3-5. SDVCJ is prohibitively expensive for some tribes
3-6. Detention issues and costs create implementation challenges
3-7. SDVCJ is jurisdictionally complex
4. SDVCJ implementation promotes positive changes
4-1. SDVCJ promotes positive tribal reforms
4-2. Inter-tribal collaboration creates successes beyond SDVCJ
4-3. SDVCJ promotes better relationships with other jurisdictions
Following the findings in Section II, Section III provides an overview of the requirements of those provisions and how they are structured. After supplying this context on the law, Section IV includes brief profiles of the 18 implementing tribes, including individual prosecution statistics. Finally, Section V examines the diversity in how tribes have chosen to meet the statutory requirements of VAWA 2013 and illustrates how the statute has allowed tribes to implement SDVCJ differently depending on the needs and values of their communities.
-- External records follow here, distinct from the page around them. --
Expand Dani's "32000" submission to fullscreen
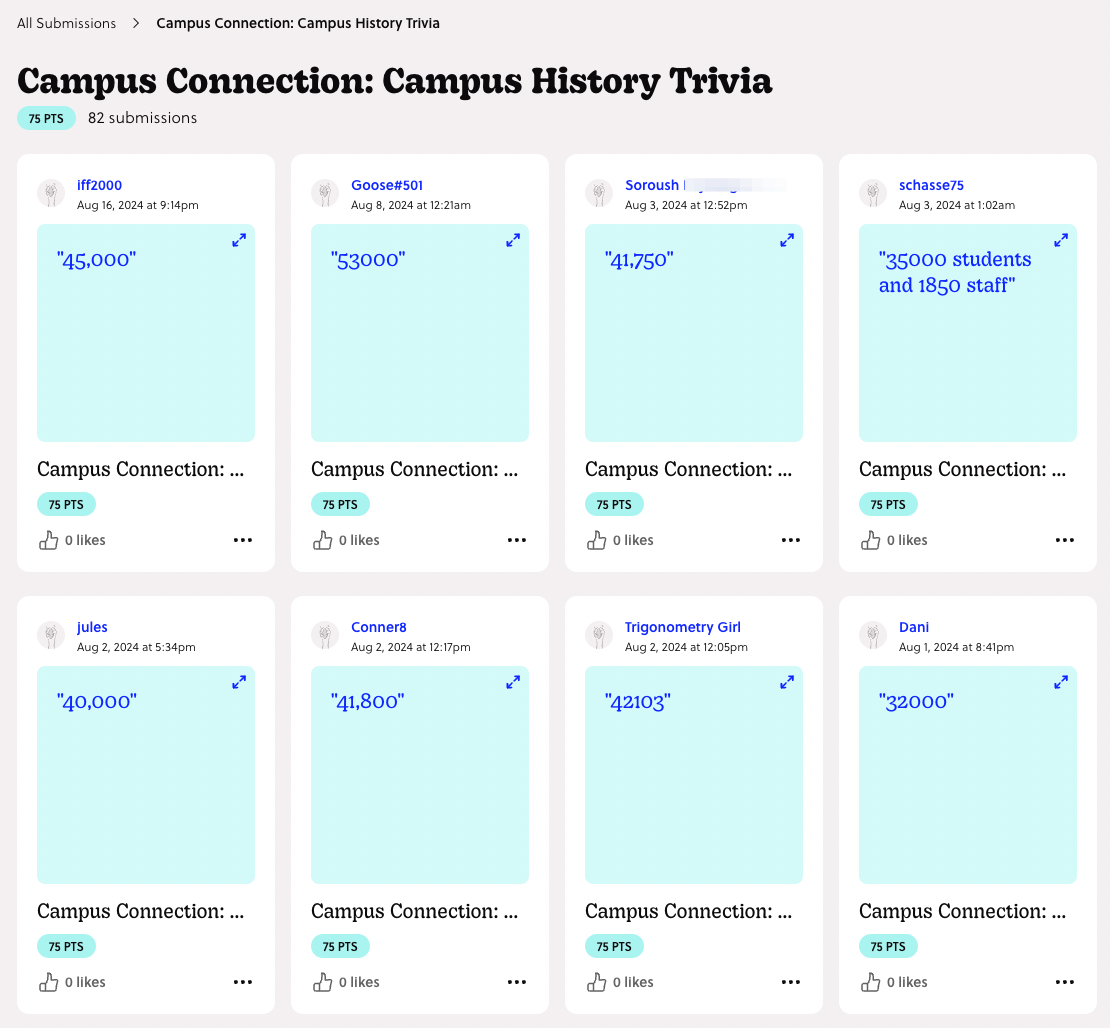 1061,682
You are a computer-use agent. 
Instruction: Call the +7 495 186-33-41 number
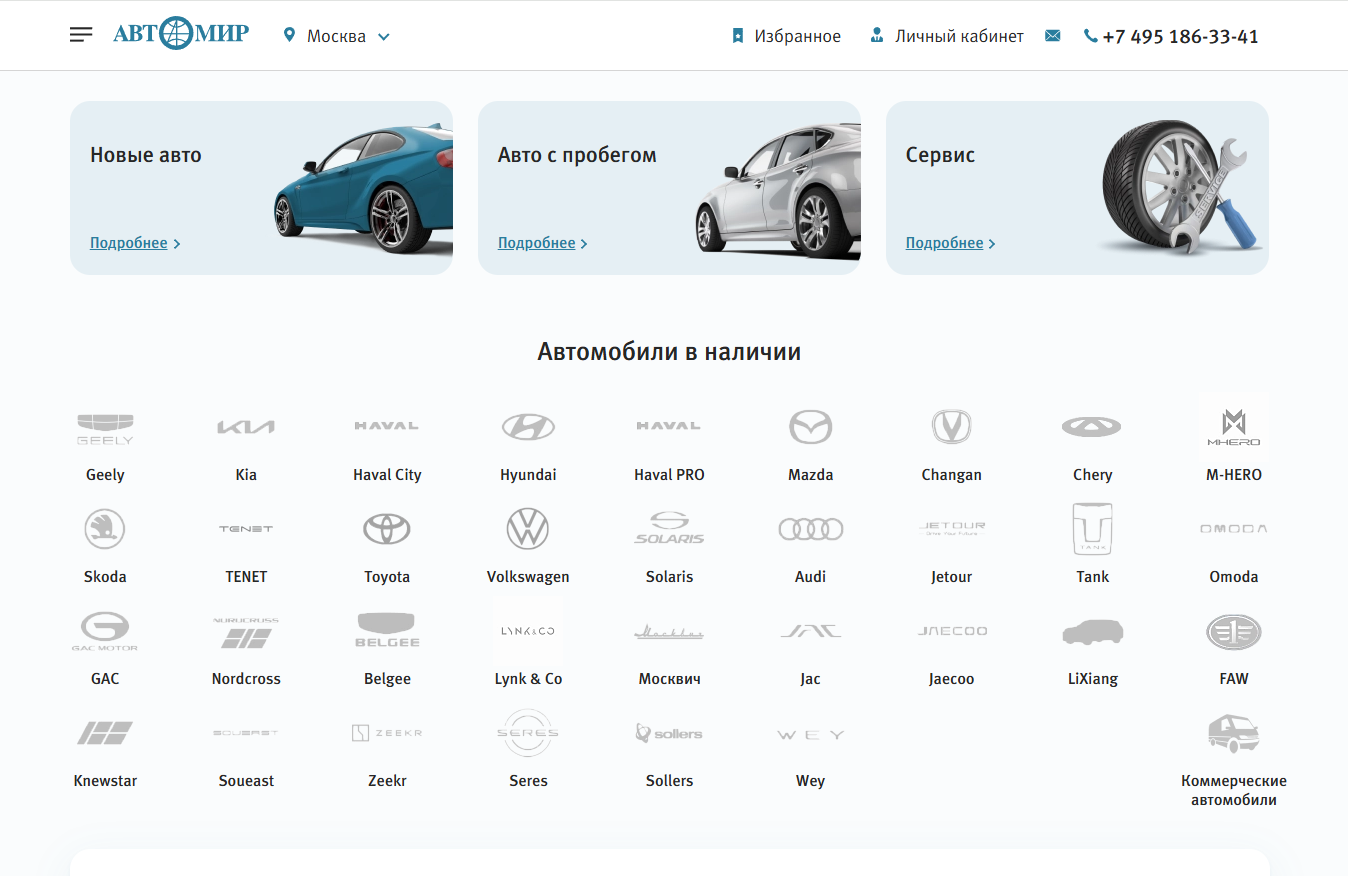pyautogui.click(x=1171, y=37)
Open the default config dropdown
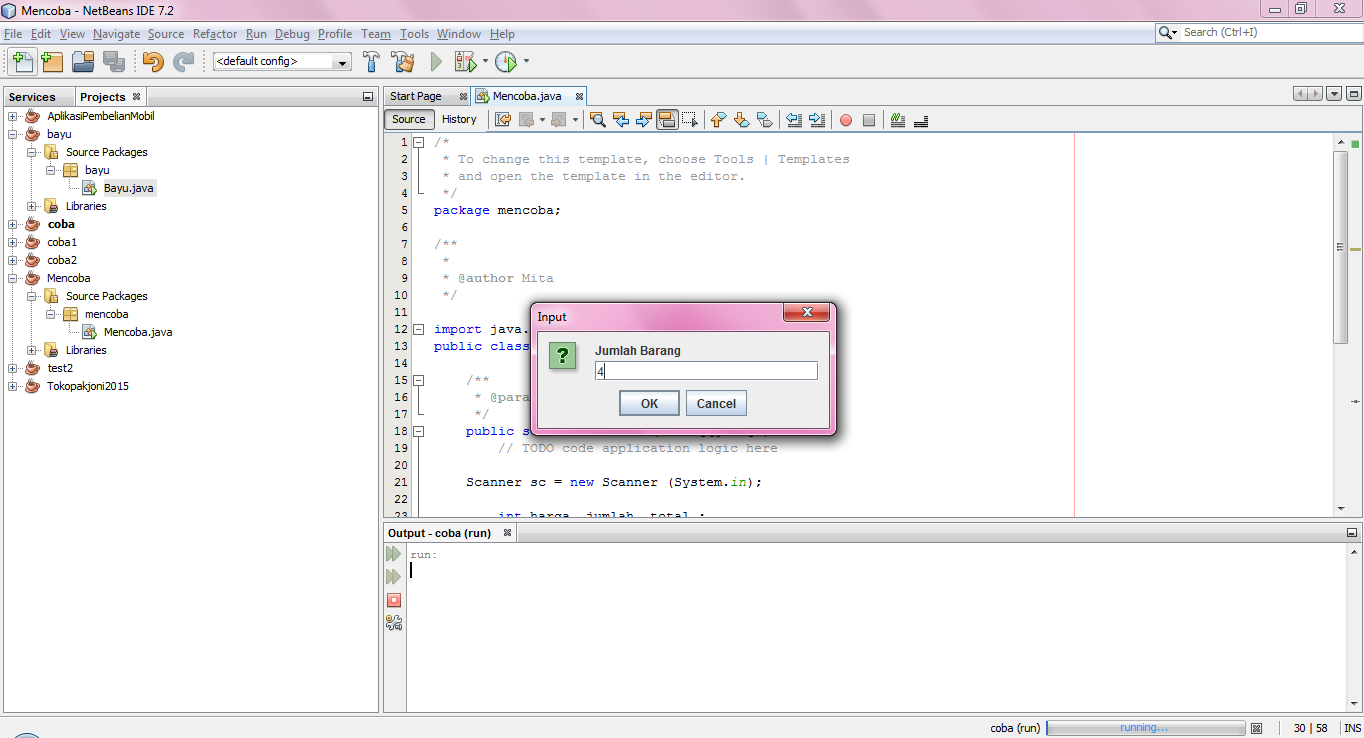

The appendices to this report include resources on implementation of SDVCJ and other materials that may be of interest.
i See infra Section I.
ii Since the end of the pilot period, tribes are not required to notify the U.S. Department of Justice if they begin exercising SDVCJ. This report covers the 18 implementing tribes that have reported implementation to the National Congress of American Indians and its partner technical assistance providers, although it remains a possibility that there are other tribes implementing SDVCJ.
iii Although VAWA 2013 was enacted 5 years ago, the SDVCJ provision took effect as a Pilot Project 1 year later and became effective nationwide in March of 2015.